◆ **TRAVAIL À FAIRE**:
1. Répondez aux questions suivantes à partir de l'extrait sur le Cambodge :
(a) Depuis combien de temps Oriane est-elle installée dans la capitale khmère ?
(b) Que découvre-t-on à l'étage du marché ?
(c) Quel fruit est acheté pour le dessert ?
2. Indiquez si chacune des affirmations suivantes concorde avec l'extrait sur le Cambodge, en citant les mots de l'extrait qui permettent de trancher :
(a) Oriane vit à Phnom Penh depuis cinq ans.
(b) Le marché favori d'Oriane attire beaucoup de touristes.
(c) Tous les étals du marché sont tenus par une seule famille.

L’aventure en Asie du Sud-Est continue avec le Cambodge !
Atterrissage en douceur à Phnom Penh où nous retrouvons Oriane, une amie de Bristol, pour le week-end. Elle est installée dans la capitale khmère depuis cinq ans et est la guide parfaite pour nos premiers pas dans le pays.

Dès le premier matin, elle nous invite à petit-déjeuner. C’est l’occasion de se mettre à la page de nos aventures respectives et d’en apprendre énormément sur la vie ici, la culture, les cambodgiens, l’évolution du pays ces dernières années, les choses à voir, à manger et à faire.
On flâne quelques heures dans son marché favori : un endroit haut en couleur, peu touristique et très animé ! On déambule entre les étals de légumes, fruits, poissons et viandes au rez-de-chaussée avant de découvrir fournitures scolaires, cosmétiques, tissus et ateliers de couture à l’étage. Le marché revêt en fait des allures de supermarché à la différence que chaque étal est tenu par une famille indépendante. On y trouve des piles de rechange pour nos montres, des jus de canne à sucre pour nous rafraichir et des mangoustans pour le dessert. C’est aussi l’occasion d’entendre Oriane parler khmer ; on est impressionnés !

◆ **MATÉRIEL RECUEILLI**:

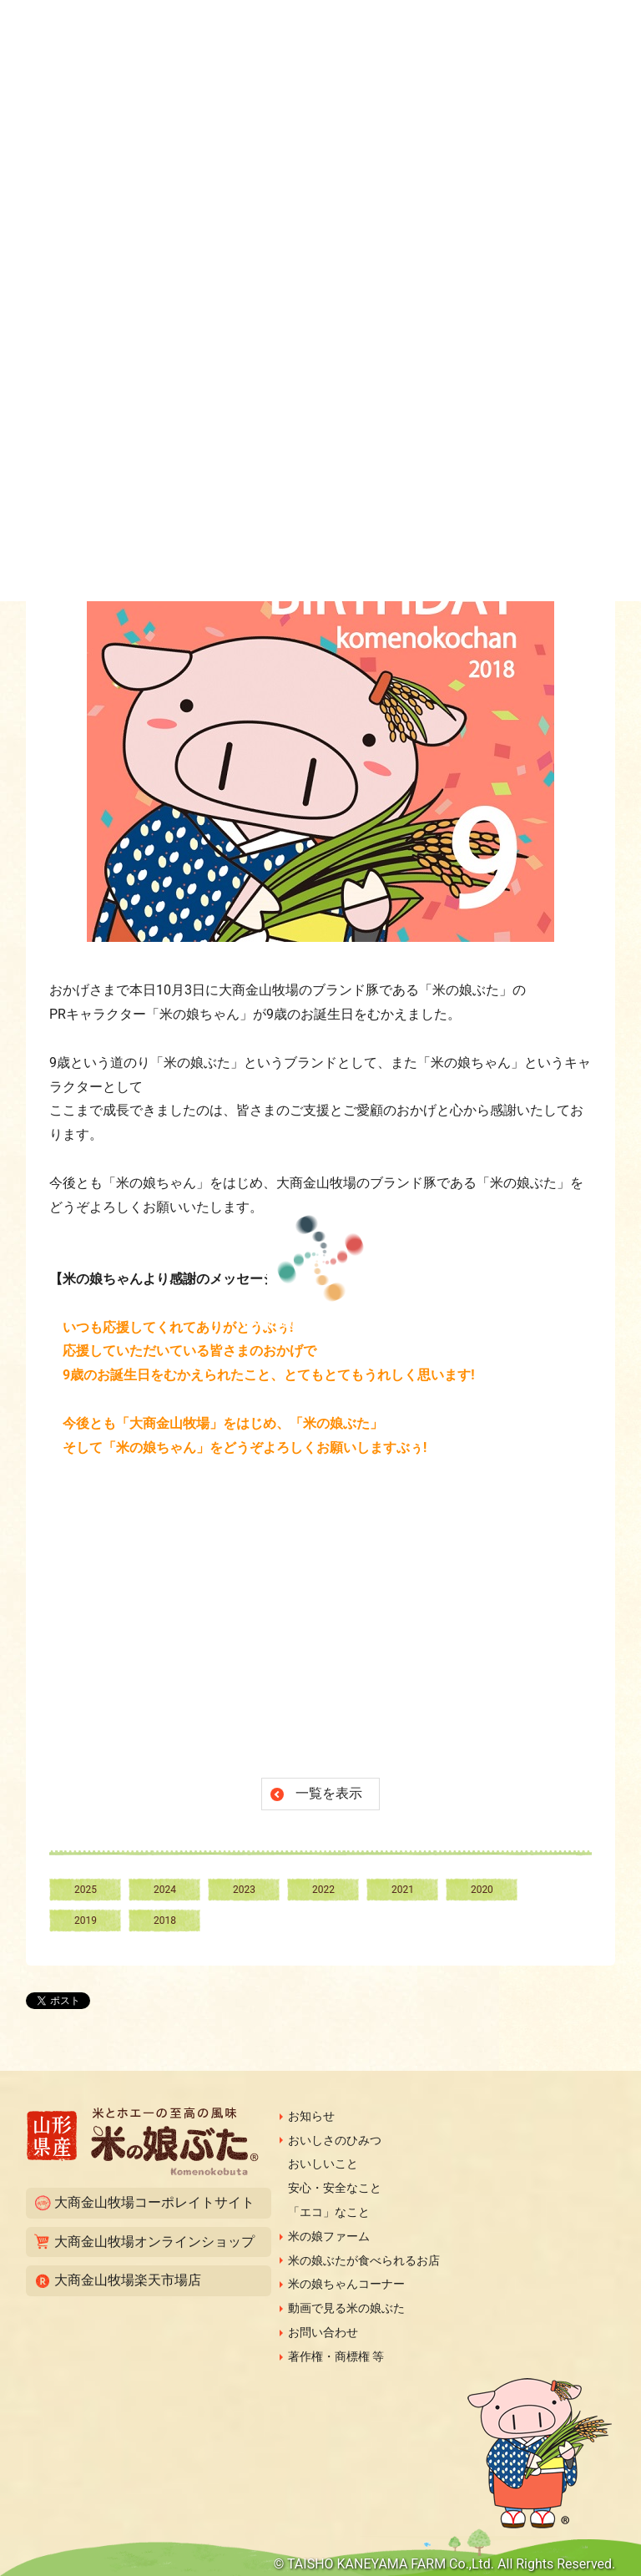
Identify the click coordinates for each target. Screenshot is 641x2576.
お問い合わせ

◆ **LES RÉSULTATS**:
1.
(a) Depuis cinq ans.
(b) Des fournitures scolaires, des cosmétiques, des tissus et des ateliers de couture.
(c) Des mangoustans.

2.
(a) Oui : « Elle est installée dans la capitale khmère depuis cinq ans ».
(b) Non : « un endroit haut en couleur, peu touristique et très animé ».
(c) Non : « chaque étal est tenu par une famille indépendante ».